ÉNONCÉ
En vous appuyant sur l'article consacré à la mort de Delphin Kahimbi, répondez aux questions suivantes :
1. Quel âge avait Delphin Kahimbi ?
2. D'après son épouse, de quoi est-il mort ?
3. À quelle date le compte-rendu du Conseil des ministres a-t-il été diffusé ?

___ TEXTE DE LA PAGE ___

Le chef d’état-major adjoint chargé du renseignement militaire en RDC, Delphin Kahimbi, 50 ans, a été retrouvé mort à son domicile le 28 février 2020. La veille, il venait d’être suspendu de ses fonctions. La disparition de ce proche de l’ex-président congolais Joseph Kabila soulève de nombreuses interrogations.

Article rédigé par Laurent Ribadeau Dumas
France Télévisions
Publié
Temps de lecture : 5 min
Delphin Kahimbi, alors colonel, à 65 km de la ville de Goma (nord-est de la RDC), le 14 octobre 2008 (WALTER ASTRADA / AFP)

Les versions sur la disparition de Delphin Kahimbi, qui "avait en main les services de renseignements militaires" (Deutsche Welle), décédé brutalement il y a peu, sont contradictoires. Il est mort par "pendaison", selon des "éléments" de l'enquête cités par le président de la République démocratique du Congo, Félix Tshisekedi. Pour autant, son épouse a déclaré à la presse qu’il avait succombé à une "crise cardiaque". L’affaire pourrait s’inscrire dans une lutte pour le pouvoir entre l’actuel chef de l’Etat et son prédécesseur, Joseph Kabila.

"Soulager la famille éplorée"

"Le président de la République a informé les membres du Conseil des ministres qu'il avait décidé de diligenter une enquête indépendante à l'initiative de la Monusco" (Mission des Nations unies au Congo), lit-on dans le compte-rendu du Conseil des ministres diffusé le 7 mars 2020. "Cependant, d'après les éléments en sa possession, il s'avère qu'il s'agit d'une pendaison", ajoute le compte-rendu. Le président souhaite "que toutes ces enquêtes se terminent rapidement afin de soulager la famille éplorée". Vu les informations contradictoires qui circulent sur cette disparition, des organisations des droits de l’Homme demandent une enquête indépendante.

___ DONNÉES ___

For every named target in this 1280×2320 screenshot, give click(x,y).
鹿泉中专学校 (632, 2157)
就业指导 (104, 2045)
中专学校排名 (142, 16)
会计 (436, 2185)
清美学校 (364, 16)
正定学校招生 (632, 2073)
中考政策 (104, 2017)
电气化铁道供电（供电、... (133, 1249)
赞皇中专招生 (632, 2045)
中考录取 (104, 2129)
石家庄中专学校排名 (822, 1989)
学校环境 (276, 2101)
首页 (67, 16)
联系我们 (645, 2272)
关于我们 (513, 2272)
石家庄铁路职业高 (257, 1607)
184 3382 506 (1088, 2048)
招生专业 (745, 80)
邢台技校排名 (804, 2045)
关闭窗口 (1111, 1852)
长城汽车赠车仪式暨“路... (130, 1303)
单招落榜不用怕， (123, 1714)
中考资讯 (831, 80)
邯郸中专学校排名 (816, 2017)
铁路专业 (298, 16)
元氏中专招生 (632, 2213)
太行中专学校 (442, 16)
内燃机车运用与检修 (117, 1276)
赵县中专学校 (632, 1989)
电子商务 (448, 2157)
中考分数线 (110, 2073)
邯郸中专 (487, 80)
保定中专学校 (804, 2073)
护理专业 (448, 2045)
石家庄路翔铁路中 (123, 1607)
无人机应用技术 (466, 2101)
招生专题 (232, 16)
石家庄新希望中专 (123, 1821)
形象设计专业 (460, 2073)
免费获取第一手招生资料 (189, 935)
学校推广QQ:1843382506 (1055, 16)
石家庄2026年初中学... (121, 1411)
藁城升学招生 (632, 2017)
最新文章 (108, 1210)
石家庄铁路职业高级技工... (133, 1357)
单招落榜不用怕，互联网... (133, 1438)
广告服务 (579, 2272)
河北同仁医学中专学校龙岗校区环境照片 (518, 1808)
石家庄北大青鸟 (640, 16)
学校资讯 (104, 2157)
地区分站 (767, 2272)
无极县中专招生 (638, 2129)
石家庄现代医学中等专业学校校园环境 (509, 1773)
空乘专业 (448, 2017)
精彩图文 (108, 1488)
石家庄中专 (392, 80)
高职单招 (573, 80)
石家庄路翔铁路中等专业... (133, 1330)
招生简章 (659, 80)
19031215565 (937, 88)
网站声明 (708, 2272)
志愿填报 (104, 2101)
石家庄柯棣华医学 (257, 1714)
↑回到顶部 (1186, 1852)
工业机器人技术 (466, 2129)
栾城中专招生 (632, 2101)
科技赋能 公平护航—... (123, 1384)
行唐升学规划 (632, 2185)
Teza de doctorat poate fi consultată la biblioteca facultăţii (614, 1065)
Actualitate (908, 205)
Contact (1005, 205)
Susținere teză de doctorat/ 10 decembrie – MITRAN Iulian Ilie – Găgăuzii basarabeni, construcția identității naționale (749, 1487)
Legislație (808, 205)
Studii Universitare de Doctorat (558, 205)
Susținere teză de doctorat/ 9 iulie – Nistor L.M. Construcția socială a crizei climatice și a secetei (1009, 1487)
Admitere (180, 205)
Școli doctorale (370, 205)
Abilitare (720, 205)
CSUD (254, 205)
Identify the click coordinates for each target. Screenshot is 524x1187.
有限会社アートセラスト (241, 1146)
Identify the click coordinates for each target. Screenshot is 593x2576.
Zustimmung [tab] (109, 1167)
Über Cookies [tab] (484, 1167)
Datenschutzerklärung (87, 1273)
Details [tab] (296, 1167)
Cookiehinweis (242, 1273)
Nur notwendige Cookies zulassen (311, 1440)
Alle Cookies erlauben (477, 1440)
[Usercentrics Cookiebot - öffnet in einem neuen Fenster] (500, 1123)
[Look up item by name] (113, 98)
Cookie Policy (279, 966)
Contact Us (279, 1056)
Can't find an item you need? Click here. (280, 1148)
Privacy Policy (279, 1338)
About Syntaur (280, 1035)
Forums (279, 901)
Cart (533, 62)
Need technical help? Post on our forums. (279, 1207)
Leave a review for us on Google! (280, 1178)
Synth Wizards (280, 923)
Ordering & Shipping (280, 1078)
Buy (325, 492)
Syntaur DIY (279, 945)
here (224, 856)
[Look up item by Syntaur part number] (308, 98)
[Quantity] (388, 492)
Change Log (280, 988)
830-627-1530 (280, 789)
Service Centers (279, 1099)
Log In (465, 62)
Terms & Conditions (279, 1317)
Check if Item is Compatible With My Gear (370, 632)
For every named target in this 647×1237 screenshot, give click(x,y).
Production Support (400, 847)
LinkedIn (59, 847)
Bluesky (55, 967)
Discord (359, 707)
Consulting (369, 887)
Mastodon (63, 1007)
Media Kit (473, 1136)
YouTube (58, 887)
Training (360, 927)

___

RÉPONSE COMPLÈTE
1. 50 ans.
2. D'une crise cardiaque.
3. Le 7 mars 2020.